Present options. Some families are reluctant to have certain sensitive areas autopsied, such as the head or the genitals. Although a full autopsy is preferable, let families know that other options such as a limited autopsy or even a postmortem biopsy are available.
Consider "gentler" terminology. Dr. Hardman pointed out that the word "autopsy" can conjure up all sorts of ghoulish images. Instead, he asks family members for permission to conduct a "postmortem examination."
"It's a gentler way of requesting an autopsy," he said. "It helps families realize that this is just an extension of the care we provided while the patient was alive."
Don't be intimidated by the threat of a lawsuit. "There's a latent fear that an autopsy might uncover something that was missed," said Albany Medical's Dr. Jennings, "and that this could lead to a lawsuit. But in the vast majority of cases, he said, the evidence is protective and supports the argument that quality care was administered."
"When you offer an autopsy, you're demonstrating that you have nothing to hide—you just want to find answers," Dr. Hardman added. "So many studies have shown that this kind of openness and honesty actually results in less litigiousness."
Finally, the key to getting consent is to help family members realize that an autopsy is part of good medical care. "Our care of the patient doesn't end when the patient dies," said Dr. El-Bayoumi. "Aftercare for the family, which includes an autopsy, helps us honor our patients."
Yasmine Iqbal is a Philadelphia-area freelance writer specializing in health care.
Autopsies may provide valuable educational opportunities for residents, but only if enough patients and their families consent to the procedure. As a result, hospitals are finding new ways to stress the importance of autopsies to residents in an effort to increase the number of autopsies they perform.
Wayne State University School of Medicine in Detroit, for example, has implemented several measures to help residents learn from autopsies—and to help them become more comfortable in requesting them.
The monthly autopsy case conferences are the hospital's best-attended meetings and usually draw about 60 participants. Discussions focus on the clinical and pathology findings of one or two interesting cases.

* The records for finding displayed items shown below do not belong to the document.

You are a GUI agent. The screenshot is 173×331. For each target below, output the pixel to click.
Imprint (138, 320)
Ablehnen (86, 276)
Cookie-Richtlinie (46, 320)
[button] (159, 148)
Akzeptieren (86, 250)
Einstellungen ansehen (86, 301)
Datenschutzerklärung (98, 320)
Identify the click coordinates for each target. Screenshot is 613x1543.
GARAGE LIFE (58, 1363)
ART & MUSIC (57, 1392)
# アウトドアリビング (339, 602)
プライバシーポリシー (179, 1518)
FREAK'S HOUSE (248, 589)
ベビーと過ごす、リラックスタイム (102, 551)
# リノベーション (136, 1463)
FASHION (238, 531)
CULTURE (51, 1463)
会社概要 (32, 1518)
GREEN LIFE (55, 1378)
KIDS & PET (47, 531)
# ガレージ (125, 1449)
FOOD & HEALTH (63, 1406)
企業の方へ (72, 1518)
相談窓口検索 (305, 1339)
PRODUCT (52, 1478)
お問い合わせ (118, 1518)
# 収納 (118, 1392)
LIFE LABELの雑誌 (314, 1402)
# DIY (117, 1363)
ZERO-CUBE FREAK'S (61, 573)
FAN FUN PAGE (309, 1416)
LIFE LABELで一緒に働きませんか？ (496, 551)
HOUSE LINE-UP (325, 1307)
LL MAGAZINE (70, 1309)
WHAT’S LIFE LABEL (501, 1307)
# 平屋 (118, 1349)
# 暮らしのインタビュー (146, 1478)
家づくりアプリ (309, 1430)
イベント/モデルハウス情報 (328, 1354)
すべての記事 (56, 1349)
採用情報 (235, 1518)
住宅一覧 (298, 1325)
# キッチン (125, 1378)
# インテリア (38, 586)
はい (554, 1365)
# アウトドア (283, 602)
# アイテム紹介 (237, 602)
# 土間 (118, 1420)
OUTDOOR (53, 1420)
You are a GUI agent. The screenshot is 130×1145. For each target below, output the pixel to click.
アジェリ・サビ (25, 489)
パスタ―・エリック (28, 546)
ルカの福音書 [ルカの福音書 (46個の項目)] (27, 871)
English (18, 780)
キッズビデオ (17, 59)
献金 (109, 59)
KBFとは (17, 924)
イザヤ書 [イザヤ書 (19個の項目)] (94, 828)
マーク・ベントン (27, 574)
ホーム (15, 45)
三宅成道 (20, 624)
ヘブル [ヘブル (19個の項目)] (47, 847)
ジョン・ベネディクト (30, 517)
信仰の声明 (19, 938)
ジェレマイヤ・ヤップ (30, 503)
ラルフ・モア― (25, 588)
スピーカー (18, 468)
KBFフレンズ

Earlier this year, Swati Pawa, MD, chief internal medicine resident at Wayne State, began a comprehensive autopsy orientation program. She speaks regularly to residents about the value of autopsies and makes sure they are familiar with the autopsy request forms.
Dr. Pawa also brings up the topic during daily morning conferences when discussing the condition of terminal patients. Her goal is to remind residents that the time to ask for an autopsy might be imminent.
And every time a patient dies, Dr. Pawa follows up with residents and asks if an autopsy consent was obtained, and if not, why. Every month, residents are asked to fill out a survey on their reactions toward autopsy and their experiences in obtaining consents.
Dr. Pawa is currently conducting a study to determine if these interventions make any difference in autopsy rates. Initial surveys show a low awareness of autopsy and many misconceptions, but those are gradually changing.
"The case conferences have helped teach the value of autopsies," she said. "The interventions have helped residents become much more comfortable asking for them."
While residents learn from witnessing an autopsy, simply reading an autopsy report can also provide valuable insights. That's why some hospitals have developed systems to get these reports back to the residents involved in the patient's care.
At Boston's Beth Israel Deaconess Medical Center, for example, the pathology department e-mails a copy of each autopsy report to every physician on the care team. Although the hospital doesn't hold regular conferences, the pathology department does send out weekly e-mails that announce which autopsies will be performed and invite residents to attend.
And at Albany Medical College in Albany, N.Y., residents can view autopsy reports on intranet databases. The pathology department also speaks with residents before performing an autopsy, and sends housestaff the results.